Mühendisler, uçak gövdesinin kabin içindeki basınç farkı nedeniyle genişleyip daraldığını fark ederken bu süreç özellikle kare pencerelerin köşelerinde yoğun stres birikmesine neden oluyordu. Keskin köşeler, bu basıncı eşit şekilde dağıtamıyor ve zamanla çatlaklar oluşuyordu.

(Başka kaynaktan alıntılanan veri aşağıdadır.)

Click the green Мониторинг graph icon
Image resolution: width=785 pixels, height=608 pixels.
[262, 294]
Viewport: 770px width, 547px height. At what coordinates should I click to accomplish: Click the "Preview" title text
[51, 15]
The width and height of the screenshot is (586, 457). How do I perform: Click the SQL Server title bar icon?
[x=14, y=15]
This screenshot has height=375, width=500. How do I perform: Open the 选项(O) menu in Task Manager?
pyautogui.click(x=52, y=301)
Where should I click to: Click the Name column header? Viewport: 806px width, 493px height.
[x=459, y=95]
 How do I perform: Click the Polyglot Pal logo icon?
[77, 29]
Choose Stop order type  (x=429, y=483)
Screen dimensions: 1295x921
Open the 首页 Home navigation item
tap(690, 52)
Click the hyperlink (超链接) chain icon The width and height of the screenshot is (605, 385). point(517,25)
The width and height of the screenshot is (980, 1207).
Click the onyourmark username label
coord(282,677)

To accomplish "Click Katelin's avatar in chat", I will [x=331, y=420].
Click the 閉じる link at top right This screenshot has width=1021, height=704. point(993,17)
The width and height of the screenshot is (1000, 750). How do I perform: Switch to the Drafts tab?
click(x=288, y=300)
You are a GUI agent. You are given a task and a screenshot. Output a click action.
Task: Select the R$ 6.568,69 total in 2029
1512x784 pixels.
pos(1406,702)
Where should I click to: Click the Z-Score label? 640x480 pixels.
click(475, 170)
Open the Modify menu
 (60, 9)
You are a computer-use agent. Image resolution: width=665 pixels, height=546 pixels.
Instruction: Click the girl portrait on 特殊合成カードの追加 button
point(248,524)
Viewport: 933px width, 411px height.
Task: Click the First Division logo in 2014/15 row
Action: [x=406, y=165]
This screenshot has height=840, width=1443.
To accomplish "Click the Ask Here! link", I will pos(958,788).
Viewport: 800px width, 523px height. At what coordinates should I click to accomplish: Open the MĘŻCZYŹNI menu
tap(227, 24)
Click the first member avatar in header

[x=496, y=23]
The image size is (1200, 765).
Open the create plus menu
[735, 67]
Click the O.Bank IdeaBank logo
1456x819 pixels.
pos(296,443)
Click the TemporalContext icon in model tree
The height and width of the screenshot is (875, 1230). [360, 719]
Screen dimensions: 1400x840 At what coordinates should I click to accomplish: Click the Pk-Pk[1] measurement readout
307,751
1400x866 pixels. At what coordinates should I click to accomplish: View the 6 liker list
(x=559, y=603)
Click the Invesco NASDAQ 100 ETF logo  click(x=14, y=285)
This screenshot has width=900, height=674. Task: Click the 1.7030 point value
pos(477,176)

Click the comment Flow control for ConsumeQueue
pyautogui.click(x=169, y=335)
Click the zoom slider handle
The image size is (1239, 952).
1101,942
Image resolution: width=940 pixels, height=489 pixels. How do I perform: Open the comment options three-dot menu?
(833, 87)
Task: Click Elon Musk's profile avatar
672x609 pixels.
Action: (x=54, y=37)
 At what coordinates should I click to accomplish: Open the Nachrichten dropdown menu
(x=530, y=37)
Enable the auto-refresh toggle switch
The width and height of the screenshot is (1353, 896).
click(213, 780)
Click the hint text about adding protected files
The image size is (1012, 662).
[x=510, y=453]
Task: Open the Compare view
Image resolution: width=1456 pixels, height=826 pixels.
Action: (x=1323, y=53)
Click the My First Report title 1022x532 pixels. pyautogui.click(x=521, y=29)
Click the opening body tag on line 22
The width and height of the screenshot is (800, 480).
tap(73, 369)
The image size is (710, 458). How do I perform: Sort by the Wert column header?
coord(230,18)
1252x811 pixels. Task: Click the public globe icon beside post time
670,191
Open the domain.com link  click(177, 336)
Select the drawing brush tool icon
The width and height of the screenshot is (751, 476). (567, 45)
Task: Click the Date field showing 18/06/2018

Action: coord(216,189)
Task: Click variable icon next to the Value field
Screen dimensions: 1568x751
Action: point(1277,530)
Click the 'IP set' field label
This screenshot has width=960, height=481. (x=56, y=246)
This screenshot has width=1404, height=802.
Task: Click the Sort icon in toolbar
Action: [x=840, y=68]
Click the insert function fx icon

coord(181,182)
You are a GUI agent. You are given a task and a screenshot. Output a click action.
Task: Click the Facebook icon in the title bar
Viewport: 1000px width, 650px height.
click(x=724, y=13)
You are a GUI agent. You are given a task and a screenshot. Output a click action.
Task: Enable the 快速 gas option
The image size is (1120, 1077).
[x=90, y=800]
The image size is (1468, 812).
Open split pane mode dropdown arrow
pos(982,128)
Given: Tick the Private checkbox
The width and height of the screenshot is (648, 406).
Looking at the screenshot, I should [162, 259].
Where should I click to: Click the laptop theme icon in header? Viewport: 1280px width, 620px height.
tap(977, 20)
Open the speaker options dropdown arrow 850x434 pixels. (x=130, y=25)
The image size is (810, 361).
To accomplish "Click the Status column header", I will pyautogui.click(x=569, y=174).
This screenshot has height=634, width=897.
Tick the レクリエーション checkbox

Bu da uçakların yapısal bütünlüğünü tehlikeye sokarak kaza riskine olanak sağlıyordu.
YUVARLAK PENCERELER BASINCI TÜM YÜZEYE EŞİT DAĞITIYOR
Havilland Comet kazalarından sonra mühendisler, uçak pencerelerinin tasarımını yeniden gözden geçirmeye başladı ve çözüm olarak kare pencereler yerine yuvarlak pencerelerin kullanılması gerektiği ortaya çıktı. Yuvarlak pencereler, basıncı tüm yüzeye eşit şekilde dağıtarak stres noktalarını ortadan kaldırırken bu tasarım uçakların yapısal bütünlüğünü artırarak uçuş güvenliğini büyük ölçüde iyileştirdi.
Yuvarlak pencerelerin bir diğer avantajı da aerodinamik açıdan sağladığı iyileşmedir. Kavisli pencereler, hava akışını daha düzgün hale getirerek uçağın sürtünmesini azaltır. Bu, sadece güvenliği artırmakla kalmaz aynı zamanda yakıt verimliliğini de iyileştirir.